I haven't felt as happy as I do now for years and I have my lovely girlfriend to thank for that. In two weeks I'm going to meet her in England finally, can't wait for that honestly.

I have also finally got the permission thingy to start driving from the doctors, only took me ages to get it ofcourse... but this year I am determined to actually get my drivers licence, I planned to get it by my birthday last year but alas I hadn't even gotten the permission by then. So now I will start studying some, drive and then take an intensive course for 2 weeks, my plan is to have the drivers license before fall but hopefully earlier than that. I am determined to get my drivers license because I really feel like not having one limits me so much.

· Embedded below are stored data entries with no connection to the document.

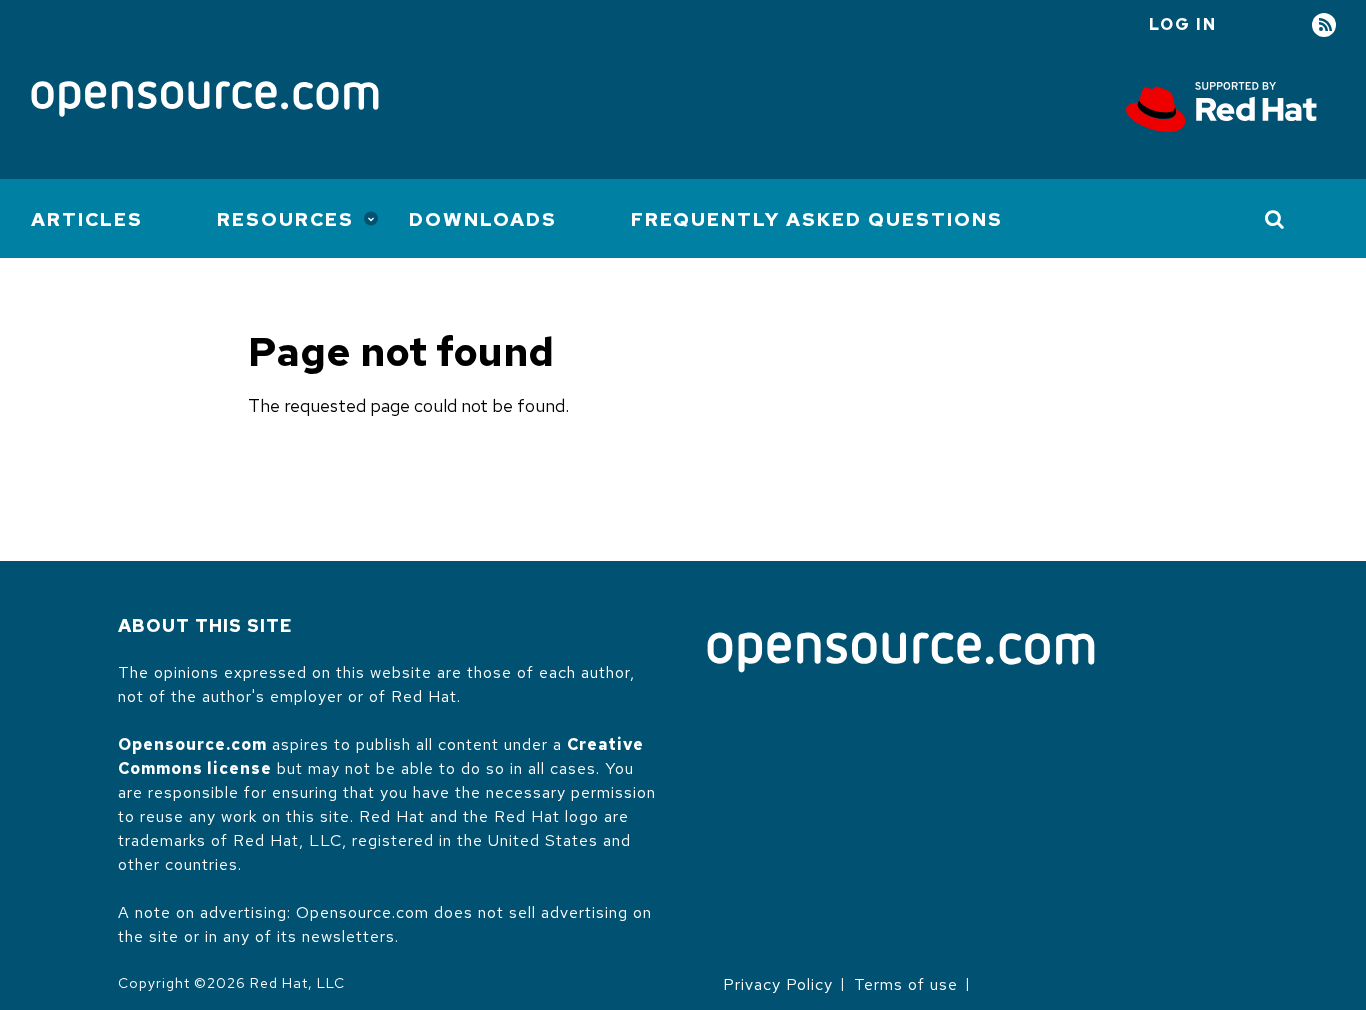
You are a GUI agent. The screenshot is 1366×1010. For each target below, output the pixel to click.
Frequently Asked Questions (817, 219)
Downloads (483, 219)
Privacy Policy (778, 984)
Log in (1183, 24)
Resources (285, 219)
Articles (87, 219)
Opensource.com (192, 744)
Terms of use (906, 984)
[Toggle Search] (1275, 219)
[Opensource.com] (205, 100)
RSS (1324, 25)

I wanna move out soon honestly, I've been wanting it for a long time now but ofcourse having no income nor drivers licence makes that easier said than done. When I moved to örebro for awhile I felt very limited, Even if I had afforded to take Alexis over there with me there was no way I would be able to get to him without a car. I pretty much lived in the middle of nowhere and just taking myself to the school bus every morning was a challenge. I mostly quit because of my mental and physical health though, by the time I studied there I had no medication aswell, I could only have Rota some weeks and only meet Alexis during the weekends. By that time I only had Alexis and Rota to keep myself from becoming incredibly depressed.
so now people often ask me if I can really live alone but honestly I see no problem with it as long as I have Rota with me and a drivers license to make me more unlimited, and then I don't plan to always live alone either.

I need to get my medicines more balanced out, I feel like my concerta doesn't work as well anymore and my depression meds give me too much side effects. I have been written over to the adult mental health thingy ( I will use the word thingy alot because my English is lacking) so now I'm last one in queue again though.

I plan to study at SANHCP but a drivers license is required for it aswell as some other things so we'll see about that, my body isn't as tough anymore aswell so I'm not even sure if I'll manage to work with hooves.

For 2017 though I mainly just wanna move on with life and get things done. I wanna spend time with Amber, my friends, do more stuff with Rota and Alexis, get better health, maybe finally start writing more... and of course see cats in fall. I don't know how much I will actually be able to do this year but so far I'm feeling very positive about it.